- **Dataset content**
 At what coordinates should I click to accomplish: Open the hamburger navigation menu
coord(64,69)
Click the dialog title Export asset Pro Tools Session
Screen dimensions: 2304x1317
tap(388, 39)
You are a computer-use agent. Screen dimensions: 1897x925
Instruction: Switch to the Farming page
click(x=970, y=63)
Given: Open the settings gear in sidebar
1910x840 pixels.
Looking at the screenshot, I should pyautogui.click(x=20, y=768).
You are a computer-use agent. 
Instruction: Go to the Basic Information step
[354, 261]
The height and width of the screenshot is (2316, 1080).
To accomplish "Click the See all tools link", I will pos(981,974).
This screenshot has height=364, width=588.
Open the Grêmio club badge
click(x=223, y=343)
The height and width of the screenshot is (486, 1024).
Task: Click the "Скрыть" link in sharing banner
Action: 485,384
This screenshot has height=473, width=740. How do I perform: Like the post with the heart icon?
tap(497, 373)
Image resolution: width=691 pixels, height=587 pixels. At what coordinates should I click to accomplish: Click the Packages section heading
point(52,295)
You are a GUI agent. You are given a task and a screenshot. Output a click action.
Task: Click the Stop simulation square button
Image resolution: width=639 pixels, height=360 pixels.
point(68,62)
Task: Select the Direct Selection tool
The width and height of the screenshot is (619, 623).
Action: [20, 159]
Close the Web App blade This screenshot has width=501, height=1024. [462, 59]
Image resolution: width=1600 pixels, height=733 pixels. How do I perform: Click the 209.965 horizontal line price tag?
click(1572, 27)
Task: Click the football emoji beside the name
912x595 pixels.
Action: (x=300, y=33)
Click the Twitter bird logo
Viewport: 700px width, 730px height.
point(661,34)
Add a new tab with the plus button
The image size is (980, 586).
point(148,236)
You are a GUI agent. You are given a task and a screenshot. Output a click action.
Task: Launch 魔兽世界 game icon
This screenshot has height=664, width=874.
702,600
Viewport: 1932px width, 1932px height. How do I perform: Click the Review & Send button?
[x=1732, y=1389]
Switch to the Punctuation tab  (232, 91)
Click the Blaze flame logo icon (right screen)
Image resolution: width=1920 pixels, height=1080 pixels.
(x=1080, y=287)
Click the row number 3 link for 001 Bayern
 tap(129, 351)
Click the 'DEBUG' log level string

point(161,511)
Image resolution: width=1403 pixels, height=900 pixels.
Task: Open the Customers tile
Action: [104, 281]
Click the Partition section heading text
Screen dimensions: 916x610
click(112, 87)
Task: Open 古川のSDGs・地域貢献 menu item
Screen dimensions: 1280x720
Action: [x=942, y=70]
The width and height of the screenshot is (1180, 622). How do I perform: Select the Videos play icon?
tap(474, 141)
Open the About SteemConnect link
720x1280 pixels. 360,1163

- **What is required**
If a line in the records above holds the string "computer", copy it.

- **Result of the exercise**
You are a computer-use agent. Screen dimensions: 1897x925
You are a computer-use agent. 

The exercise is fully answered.